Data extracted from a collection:
*****
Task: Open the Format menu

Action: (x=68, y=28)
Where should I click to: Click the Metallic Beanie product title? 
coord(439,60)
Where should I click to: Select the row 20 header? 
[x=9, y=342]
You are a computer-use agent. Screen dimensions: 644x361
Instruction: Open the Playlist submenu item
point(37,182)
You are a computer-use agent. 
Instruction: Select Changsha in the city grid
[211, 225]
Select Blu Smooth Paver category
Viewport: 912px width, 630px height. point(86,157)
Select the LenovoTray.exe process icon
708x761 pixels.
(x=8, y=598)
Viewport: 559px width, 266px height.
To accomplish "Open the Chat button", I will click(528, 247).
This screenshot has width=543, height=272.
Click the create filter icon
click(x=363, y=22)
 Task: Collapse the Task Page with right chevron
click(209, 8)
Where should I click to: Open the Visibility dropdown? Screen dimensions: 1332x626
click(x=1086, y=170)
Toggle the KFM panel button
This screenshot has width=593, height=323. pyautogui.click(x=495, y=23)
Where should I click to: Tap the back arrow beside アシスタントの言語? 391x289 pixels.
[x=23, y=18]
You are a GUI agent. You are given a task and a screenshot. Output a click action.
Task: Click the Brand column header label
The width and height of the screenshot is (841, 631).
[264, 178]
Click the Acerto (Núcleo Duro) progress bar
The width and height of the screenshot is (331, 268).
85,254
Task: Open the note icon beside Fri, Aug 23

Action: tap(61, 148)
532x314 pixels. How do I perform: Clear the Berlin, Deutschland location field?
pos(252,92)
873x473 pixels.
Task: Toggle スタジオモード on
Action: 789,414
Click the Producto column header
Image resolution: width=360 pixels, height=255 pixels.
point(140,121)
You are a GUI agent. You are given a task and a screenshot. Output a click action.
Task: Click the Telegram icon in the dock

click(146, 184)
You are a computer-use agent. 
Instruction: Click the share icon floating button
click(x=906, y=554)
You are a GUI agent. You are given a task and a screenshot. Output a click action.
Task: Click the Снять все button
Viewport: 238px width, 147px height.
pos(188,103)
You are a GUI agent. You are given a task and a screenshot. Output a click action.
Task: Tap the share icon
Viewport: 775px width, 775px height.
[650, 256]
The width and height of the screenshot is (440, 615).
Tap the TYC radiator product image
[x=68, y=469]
*****
DIRECTIONS FOR THIS TASK
Copy exactly the line that contains "Click the create filter icon" and every line after it, up to and including the last line of the records.

RESPONSE TO THE TASK
Click the create filter icon
click(x=363, y=22)
 Task: Collapse the Task Page with right chevron
click(209, 8)
Where should I click to: Open the Visibility dropdown? Screen dimensions: 1332x626
click(x=1086, y=170)
Toggle the KFM panel button
This screenshot has width=593, height=323. pyautogui.click(x=495, y=23)
Where should I click to: Tap the back arrow beside アシスタントの言語? 391x289 pixels.
[x=23, y=18]
You are a GUI agent. You are given a task and a screenshot. Output a click action.
Task: Click the Brand column header label
The width and height of the screenshot is (841, 631).
[264, 178]
Click the Acerto (Núcleo Duro) progress bar
The width and height of the screenshot is (331, 268).
85,254
Task: Open the note icon beside Fri, Aug 23

Action: tap(61, 148)
532x314 pixels. How do I perform: Clear the Berlin, Deutschland location field?
pos(252,92)
873x473 pixels.
Task: Toggle スタジオモード on
Action: 789,414
Click the Producto column header
Image resolution: width=360 pixels, height=255 pixels.
point(140,121)
You are a GUI agent. You are given a task and a screenshot. Output a click action.
Task: Click the Telegram icon in the dock

click(146, 184)
You are a computer-use agent. 
Instruction: Click the share icon floating button
click(x=906, y=554)
You are a GUI agent. You are given a task and a screenshot. Output a click action.
Task: Click the Снять все button
Viewport: 238px width, 147px height.
pos(188,103)
You are a GUI agent. You are given a task and a screenshot. Output a click action.
Task: Tap the share icon
Viewport: 775px width, 775px height.
[650, 256]
The width and height of the screenshot is (440, 615).
Tap the TYC radiator product image
[x=68, y=469]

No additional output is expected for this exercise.